Revue de presse

"Décolonialisme : à l’université, la résistance s’organise" (lopinion.fr , 6 oct. 20)

10 octobre 2020

[Les articles de la revue de presse sont sélectionnés à titre informatif et ne reflètent pas nécessairement la position du Comité Laïcité République.]

"Des enseignants manifestent leur opposition aux « diktats » et aux « mises au pilori », des mandarins du monde académique veulent éviter que des écoles prestigieuses soient phagocytées. Contre le différentialisme à tous crins, une riposte à bas bruit se met en place.
● ● ● ● ●
» Tâche assignée: Traduisez en anglais cette phrase de la revue de presse sur le décolonialisme à l'université : « Contre le différentialisme à tous crins, une riposte à bas bruit se met en place. »
● ● ● ● ●
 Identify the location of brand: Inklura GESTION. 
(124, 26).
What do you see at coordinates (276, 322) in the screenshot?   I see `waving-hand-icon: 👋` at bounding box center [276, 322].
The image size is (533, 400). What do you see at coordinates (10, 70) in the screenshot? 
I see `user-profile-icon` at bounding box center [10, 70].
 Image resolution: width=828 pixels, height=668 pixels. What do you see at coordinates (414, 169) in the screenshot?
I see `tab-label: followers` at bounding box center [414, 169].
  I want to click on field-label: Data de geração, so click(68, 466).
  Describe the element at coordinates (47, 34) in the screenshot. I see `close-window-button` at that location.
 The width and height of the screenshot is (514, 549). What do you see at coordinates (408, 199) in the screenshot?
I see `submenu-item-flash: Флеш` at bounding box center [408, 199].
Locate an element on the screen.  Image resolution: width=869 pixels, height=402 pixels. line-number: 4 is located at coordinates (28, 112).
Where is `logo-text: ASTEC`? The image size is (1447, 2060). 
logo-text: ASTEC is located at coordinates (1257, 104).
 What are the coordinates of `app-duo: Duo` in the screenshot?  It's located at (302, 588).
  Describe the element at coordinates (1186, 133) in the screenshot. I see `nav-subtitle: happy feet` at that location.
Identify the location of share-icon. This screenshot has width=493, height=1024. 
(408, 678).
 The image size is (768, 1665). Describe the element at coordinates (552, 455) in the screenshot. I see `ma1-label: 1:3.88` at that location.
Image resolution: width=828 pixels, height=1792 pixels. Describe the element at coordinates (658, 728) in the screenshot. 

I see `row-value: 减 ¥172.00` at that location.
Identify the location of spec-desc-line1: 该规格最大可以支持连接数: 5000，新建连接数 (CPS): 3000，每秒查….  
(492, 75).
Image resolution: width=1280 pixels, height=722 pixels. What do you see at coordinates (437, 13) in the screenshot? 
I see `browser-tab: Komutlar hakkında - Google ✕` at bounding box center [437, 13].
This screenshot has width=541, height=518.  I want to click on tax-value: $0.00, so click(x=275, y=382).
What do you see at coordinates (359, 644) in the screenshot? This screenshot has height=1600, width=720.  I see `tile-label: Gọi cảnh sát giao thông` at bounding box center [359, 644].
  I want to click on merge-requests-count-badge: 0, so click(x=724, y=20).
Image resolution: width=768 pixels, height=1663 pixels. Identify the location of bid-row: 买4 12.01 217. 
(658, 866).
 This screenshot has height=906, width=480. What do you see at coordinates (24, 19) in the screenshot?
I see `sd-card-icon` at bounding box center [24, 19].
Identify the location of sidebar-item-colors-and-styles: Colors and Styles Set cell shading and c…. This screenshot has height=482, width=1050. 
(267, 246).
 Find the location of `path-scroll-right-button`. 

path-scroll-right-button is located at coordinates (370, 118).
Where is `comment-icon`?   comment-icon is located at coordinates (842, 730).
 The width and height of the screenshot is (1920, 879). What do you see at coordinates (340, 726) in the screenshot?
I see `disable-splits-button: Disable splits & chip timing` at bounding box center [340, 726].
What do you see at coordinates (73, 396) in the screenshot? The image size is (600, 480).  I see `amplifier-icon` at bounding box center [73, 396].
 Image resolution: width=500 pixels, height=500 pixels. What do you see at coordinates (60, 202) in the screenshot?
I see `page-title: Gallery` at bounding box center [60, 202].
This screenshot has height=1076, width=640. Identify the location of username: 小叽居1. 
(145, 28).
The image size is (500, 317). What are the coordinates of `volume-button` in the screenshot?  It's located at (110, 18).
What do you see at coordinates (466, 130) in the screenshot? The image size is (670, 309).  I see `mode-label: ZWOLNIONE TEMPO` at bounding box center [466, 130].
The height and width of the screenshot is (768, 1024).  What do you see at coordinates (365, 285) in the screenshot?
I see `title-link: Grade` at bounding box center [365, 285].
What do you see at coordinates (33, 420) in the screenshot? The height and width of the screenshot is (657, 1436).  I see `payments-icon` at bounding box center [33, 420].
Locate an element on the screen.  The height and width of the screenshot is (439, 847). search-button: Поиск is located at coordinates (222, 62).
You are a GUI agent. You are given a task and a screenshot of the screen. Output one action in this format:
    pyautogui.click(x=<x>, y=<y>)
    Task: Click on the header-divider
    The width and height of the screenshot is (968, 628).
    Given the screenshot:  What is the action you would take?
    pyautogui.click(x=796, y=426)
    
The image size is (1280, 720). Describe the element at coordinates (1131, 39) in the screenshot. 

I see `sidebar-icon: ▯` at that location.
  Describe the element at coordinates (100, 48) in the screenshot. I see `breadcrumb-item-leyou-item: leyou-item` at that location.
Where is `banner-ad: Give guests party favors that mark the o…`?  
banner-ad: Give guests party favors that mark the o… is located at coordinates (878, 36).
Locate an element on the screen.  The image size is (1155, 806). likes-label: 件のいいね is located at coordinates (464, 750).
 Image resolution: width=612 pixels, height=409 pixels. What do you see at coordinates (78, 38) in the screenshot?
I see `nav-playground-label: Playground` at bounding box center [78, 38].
● ● ● ● ●
» Réponse: Against out-and-out differentialism, a quiet counterattack is taking shape.